XRN2 Is Required for Cell Motility and Invasion in Glioblastomas
Tuyen T. Dang,
Megan Lerner,
Debra Saunders,
Nataliya Smith,
Rafal Gulej,
Michelle Zalles,
Rheal A. Towner,
Julio C. Morales
Affiliations
Tuyen T. Dang
Department of Neurosurgery, Sttephenson Cancer Center University of Oklahoma Health Science Center, Oklahoma City, OK 73104, USA
Megan Lerner
Department of Surgery, University of Oklahoma Health Science Center, Oklahoma City, OK 73104, USA
Debra Saunders
Department of Pathology, University of Oklahoma Health Science Center, Advanced Magnetic Resonance Center, Oklahoma Medical Research Foundation, Oklahoma City, OK 73104, USA
Nataliya Smith
Department of Pathology, University of Oklahoma Health Science Center, Advanced Magnetic Resonance Center, Oklahoma Medical Research Foundation, Oklahoma City, OK 73104, USA
Rafal Gulej
Department of Pathology, University of Oklahoma Health Science Center, Advanced Magnetic Resonance Center, Oklahoma Medical Research Foundation, Oklahoma City, OK 73104, USA
Michelle Zalles
Department of Pathology, University of Oklahoma Health Science Center, Advanced Magnetic Resonance Center, Oklahoma Medical Research Foundation, Oklahoma City, OK 73104, USA
Rheal A. Towner
Department of Pathology, University of Oklahoma Health Science Center, Advanced Magnetic Resonance Center, Oklahoma Medical Research Foundation, Oklahoma City, OK 73104, USA
Julio C. Morales
Department of Neurosurgery, Sttephenson Cancer Center University of Oklahoma Health Science Center, Oklahoma City, OK 73104, USA
One of the major obstacles in treating brain cancers, particularly glioblastoma multiforme, is the occurrence of secondary tumor lesions that arise in areas of the brain and are inoperable while obtaining resistance to current therapeutic agents.

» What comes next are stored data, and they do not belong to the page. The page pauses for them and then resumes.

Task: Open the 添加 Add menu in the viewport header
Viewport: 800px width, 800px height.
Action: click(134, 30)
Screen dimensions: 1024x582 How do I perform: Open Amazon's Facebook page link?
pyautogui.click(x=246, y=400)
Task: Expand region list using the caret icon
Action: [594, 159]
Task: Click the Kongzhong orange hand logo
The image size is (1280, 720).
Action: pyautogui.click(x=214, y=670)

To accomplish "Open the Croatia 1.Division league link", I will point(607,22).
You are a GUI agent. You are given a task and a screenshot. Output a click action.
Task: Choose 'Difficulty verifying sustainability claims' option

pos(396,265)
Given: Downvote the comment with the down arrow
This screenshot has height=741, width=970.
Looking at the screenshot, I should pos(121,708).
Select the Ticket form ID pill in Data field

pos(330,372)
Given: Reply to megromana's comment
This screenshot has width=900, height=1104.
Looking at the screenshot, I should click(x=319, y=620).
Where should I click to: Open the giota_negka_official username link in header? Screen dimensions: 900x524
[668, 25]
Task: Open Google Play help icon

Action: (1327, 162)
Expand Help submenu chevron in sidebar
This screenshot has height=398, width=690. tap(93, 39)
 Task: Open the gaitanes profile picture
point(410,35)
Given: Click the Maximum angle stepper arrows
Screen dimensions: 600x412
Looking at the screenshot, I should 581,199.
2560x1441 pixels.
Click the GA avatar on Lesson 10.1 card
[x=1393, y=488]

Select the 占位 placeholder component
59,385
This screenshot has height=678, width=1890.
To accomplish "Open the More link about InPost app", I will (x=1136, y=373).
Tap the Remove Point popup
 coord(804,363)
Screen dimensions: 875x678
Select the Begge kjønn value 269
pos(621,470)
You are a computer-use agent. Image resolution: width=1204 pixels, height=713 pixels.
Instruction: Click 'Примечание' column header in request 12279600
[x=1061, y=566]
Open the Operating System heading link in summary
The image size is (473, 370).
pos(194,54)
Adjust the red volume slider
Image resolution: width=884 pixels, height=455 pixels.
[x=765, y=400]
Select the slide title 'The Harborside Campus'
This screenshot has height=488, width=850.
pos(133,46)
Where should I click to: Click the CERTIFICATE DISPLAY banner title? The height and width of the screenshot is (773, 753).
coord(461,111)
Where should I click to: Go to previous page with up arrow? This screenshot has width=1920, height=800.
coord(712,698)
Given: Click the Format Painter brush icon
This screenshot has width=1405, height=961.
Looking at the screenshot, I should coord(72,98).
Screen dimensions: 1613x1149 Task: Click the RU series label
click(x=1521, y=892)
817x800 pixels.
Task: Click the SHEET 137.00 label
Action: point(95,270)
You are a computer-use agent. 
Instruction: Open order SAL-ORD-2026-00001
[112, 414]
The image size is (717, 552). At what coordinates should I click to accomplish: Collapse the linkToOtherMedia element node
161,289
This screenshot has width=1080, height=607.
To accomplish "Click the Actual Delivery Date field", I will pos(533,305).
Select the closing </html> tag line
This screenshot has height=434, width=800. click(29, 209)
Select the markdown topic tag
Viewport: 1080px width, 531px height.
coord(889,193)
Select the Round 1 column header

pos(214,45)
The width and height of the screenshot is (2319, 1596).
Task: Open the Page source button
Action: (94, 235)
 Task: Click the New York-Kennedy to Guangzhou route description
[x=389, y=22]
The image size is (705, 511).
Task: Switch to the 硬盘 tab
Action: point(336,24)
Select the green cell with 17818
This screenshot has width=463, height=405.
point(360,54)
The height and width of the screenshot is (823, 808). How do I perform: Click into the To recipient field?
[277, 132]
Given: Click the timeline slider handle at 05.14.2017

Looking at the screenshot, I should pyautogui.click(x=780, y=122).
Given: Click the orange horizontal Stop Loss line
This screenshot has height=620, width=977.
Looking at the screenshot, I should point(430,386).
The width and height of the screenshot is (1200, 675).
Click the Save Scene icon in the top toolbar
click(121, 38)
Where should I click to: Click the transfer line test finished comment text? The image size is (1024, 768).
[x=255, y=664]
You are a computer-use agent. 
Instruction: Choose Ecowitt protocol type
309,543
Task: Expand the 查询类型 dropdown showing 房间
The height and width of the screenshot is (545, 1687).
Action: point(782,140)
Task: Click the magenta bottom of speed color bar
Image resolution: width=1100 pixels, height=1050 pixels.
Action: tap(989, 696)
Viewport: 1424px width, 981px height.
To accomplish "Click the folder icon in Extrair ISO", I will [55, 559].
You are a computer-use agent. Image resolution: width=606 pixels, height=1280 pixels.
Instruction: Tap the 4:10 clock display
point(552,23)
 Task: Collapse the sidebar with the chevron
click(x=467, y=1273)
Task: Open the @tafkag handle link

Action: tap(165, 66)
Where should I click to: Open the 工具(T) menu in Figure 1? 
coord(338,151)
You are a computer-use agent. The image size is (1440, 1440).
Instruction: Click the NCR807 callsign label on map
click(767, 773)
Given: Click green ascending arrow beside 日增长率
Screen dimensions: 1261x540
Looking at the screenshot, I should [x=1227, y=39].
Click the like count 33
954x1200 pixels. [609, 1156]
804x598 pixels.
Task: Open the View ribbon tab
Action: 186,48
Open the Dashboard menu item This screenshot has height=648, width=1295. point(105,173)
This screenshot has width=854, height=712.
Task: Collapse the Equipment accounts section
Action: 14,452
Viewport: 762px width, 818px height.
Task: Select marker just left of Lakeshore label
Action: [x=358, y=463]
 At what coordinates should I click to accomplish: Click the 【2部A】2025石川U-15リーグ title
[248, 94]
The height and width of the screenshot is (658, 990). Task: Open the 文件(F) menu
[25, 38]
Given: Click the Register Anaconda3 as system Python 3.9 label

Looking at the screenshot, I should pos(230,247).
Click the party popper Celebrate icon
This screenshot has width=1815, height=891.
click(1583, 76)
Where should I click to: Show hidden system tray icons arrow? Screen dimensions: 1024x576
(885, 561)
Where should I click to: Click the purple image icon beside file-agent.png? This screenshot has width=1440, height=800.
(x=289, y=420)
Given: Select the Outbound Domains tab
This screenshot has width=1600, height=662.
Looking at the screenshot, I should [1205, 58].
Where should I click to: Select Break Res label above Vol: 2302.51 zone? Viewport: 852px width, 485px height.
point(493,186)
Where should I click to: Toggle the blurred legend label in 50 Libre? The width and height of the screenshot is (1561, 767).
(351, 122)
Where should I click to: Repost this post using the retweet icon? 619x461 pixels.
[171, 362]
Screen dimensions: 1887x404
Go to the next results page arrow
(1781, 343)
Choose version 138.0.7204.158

Thus, gaining a better understanding of the cellular factors that regulate glioblastoma multiforme cellular movement is imperative. In our study, we demonstrate that the 5′-3′ exoribonuclease XRN2 is important to the invasive nature of glioblastoma. A loss of XRN2 decreases cellular speed, displacement, and movement through a matrix of established glioblastoma multiforme cell lines. Additionally, a loss of XRN2 abolishes tumor formation in orthotopic mouse xenograft implanted with G55 glioblastoma multiforme cells. One reason for these observations is that loss of XRN2 disrupts the expression profile of several cellular factors that are important for tumor invasion in glioblastoma multiforme cells. Importantly, XRN2 mRNA and protein levels are elevated in glioblastoma multiforme patient samples. Elevation in XRN2 mRNA also correlates with poor overall patient survival. These data demonstrate that XRN2 is an important cellular factor regulating one of the major obstacles in treating glioblastomas and is a potential molecular target that can greatly enhance patient survival.